Вторым словом этой эмансипации будет солидарность. Не марксистская солидарность, организованная сверху вниз каким-либо правительством и предложенная, хитростью или силой, народным массам; не та солидарность всех, что является отрицанием свободы каждого в отдельности и тем самым становится ложью, фикцией; не та солидарность, которой оборотная сторона — рабство, но солидарность, которая является утверждением и осуществлением всякой свободы, которая проистекает не из какого-либо политического узаконения, но из самой коллективной природы человека, солидарность, смысл которой в том, что ни один человек не свободен, покуда не свободны все окружающие его, все оказывающие малейшее, прямое ли, косвенное ли, влияние на его жизнь.

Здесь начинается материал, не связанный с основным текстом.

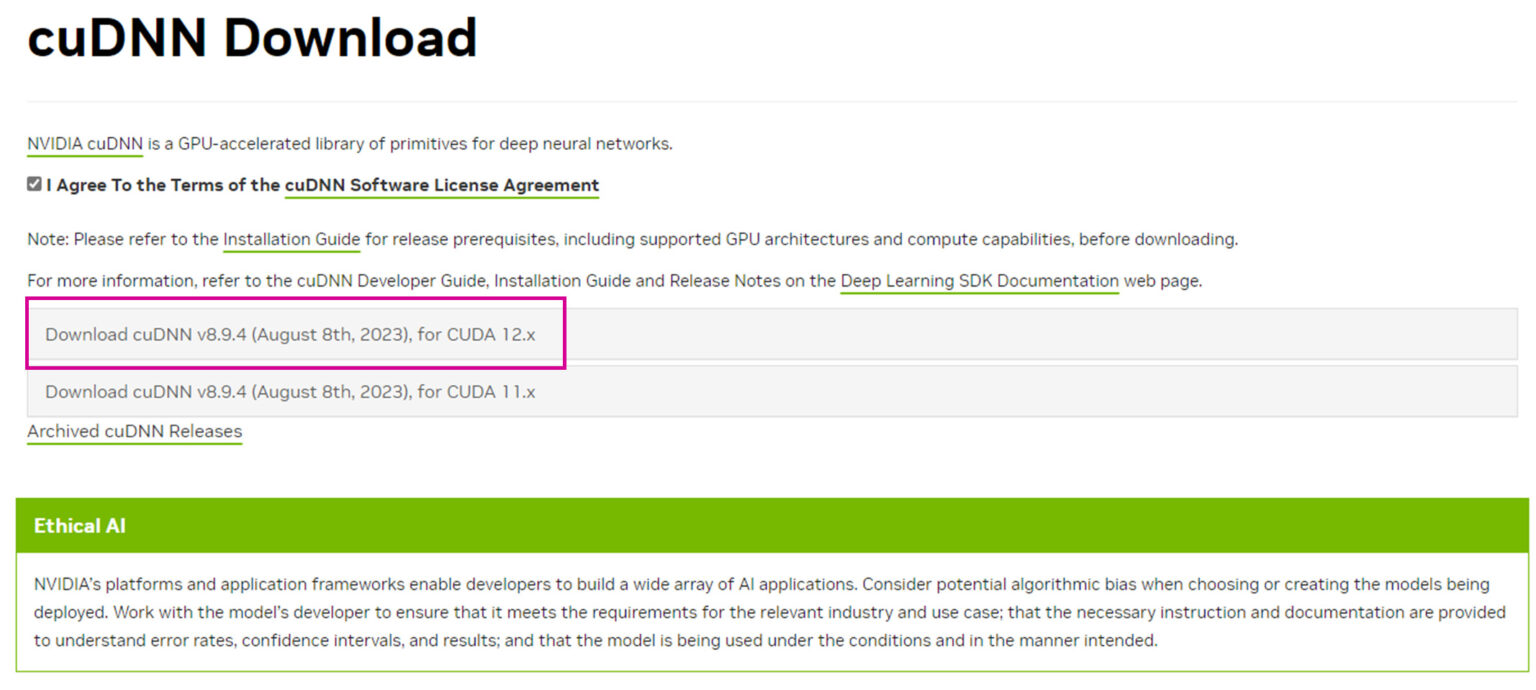Click the "I Agree To the Terms of the" label

162,185
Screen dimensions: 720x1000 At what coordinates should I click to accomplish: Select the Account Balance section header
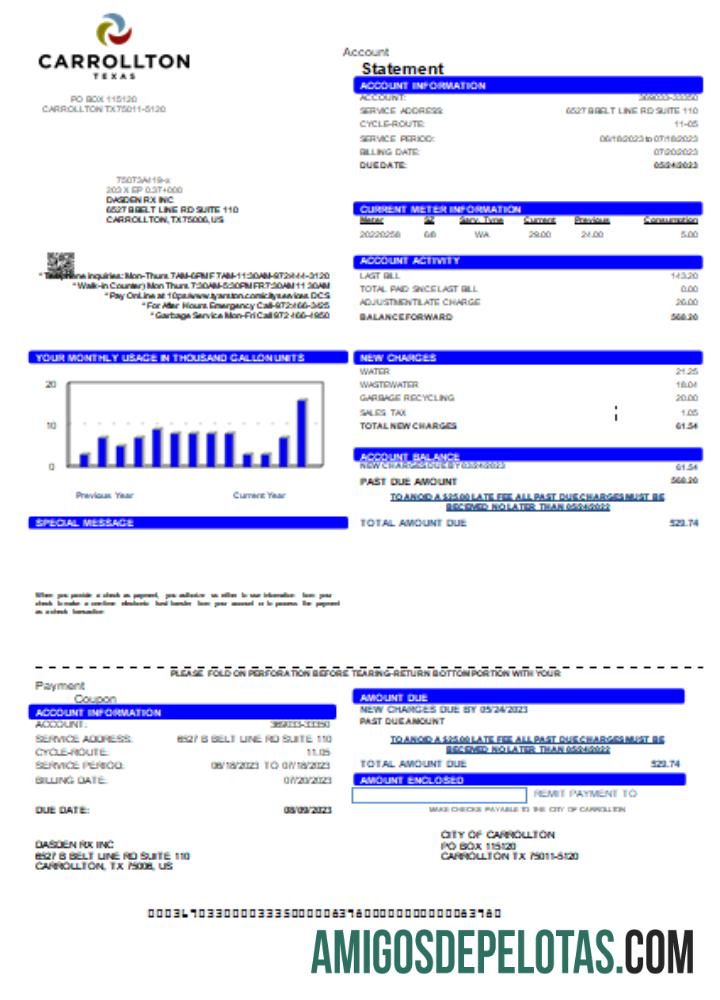[528, 456]
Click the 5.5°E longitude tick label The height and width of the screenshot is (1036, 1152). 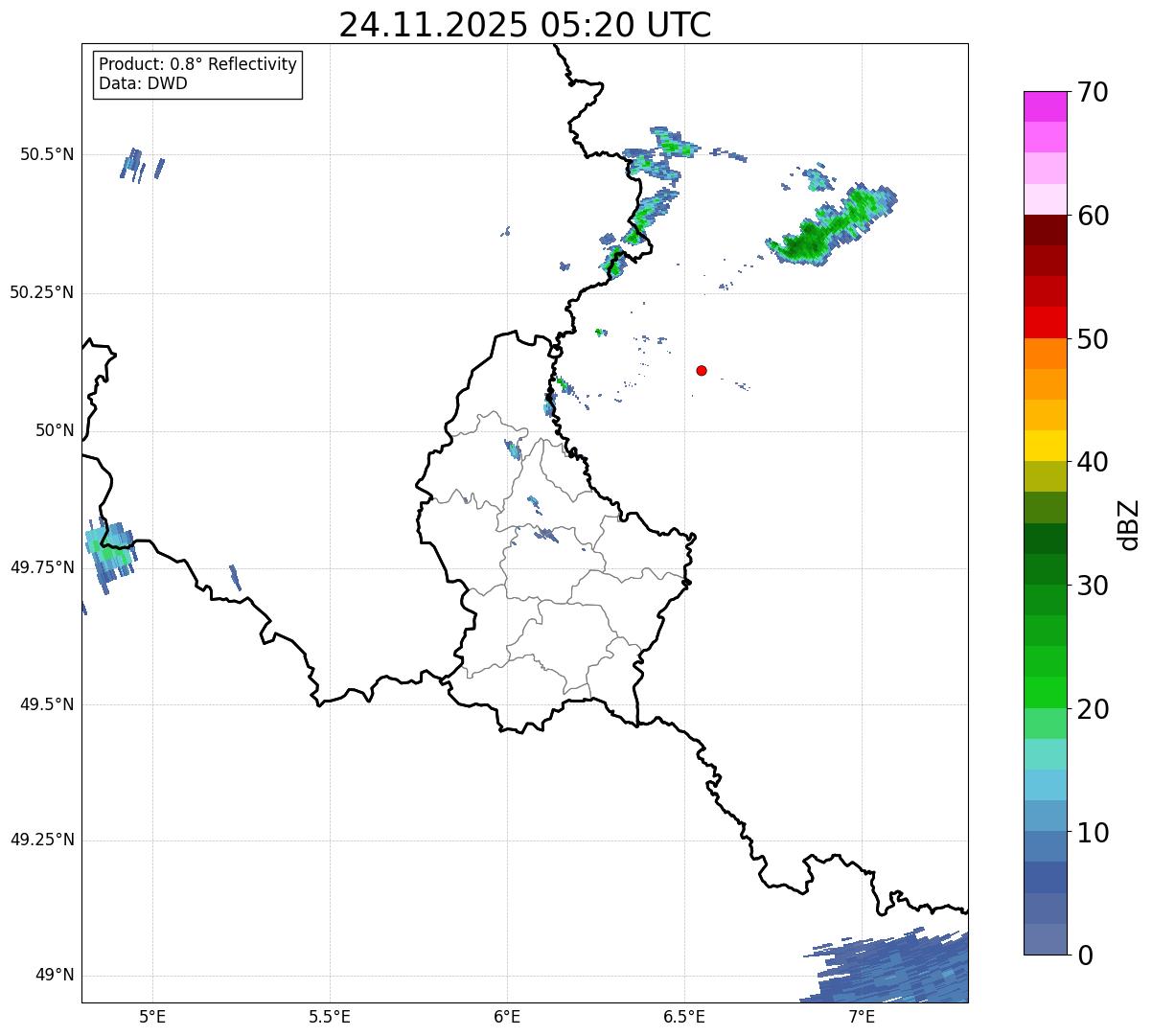330,1016
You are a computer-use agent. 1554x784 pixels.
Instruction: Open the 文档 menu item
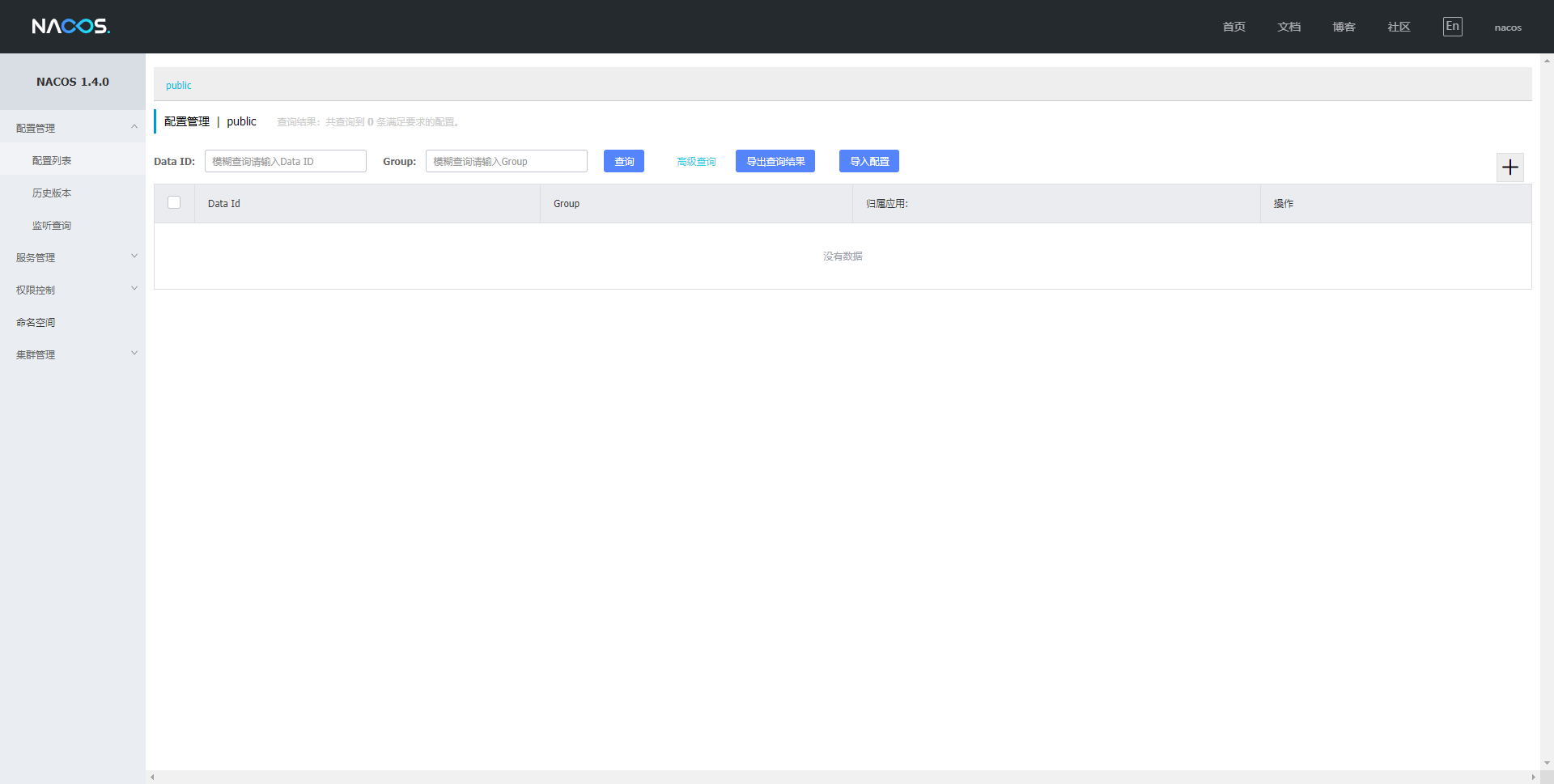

Эта истина прекрасно выражена в “Декларации прав человека”, обнародованной Робеспьером, где говорится, что рабство последнего из людей есть рабство человечества» (выделено мной. — В. Д.).

Очень скоро Международное товарищество рабочих дало трещину. Большинство секций поддерживало Маркса, меньшинство — Бакунина. Романские Италия и Испания, франкоговорящая часть Швейцарии (Юрская федерация), а также Бельгия и Голландия симпатизировали «русскому смутьяну», Англия, Германия, Франция (с оговорками), Скандинавские и ряд других европейских стран, а также США — приняли сторону Маркса. И та и другая сторона прекрасно понимали, что раскол обычно предшествует деградации и смерти, поэтому во что бы то ни стало пытались сохранить единство. Но это оказалось возможным лишь после изгнания из своих рядов конкурентов. Лучше это получилось у Маркса и Энгельса, сумевших противопоставить романской эмоциональности, импульсивности и несобранности трезвый немецкий расчет, организованность и дисциплину.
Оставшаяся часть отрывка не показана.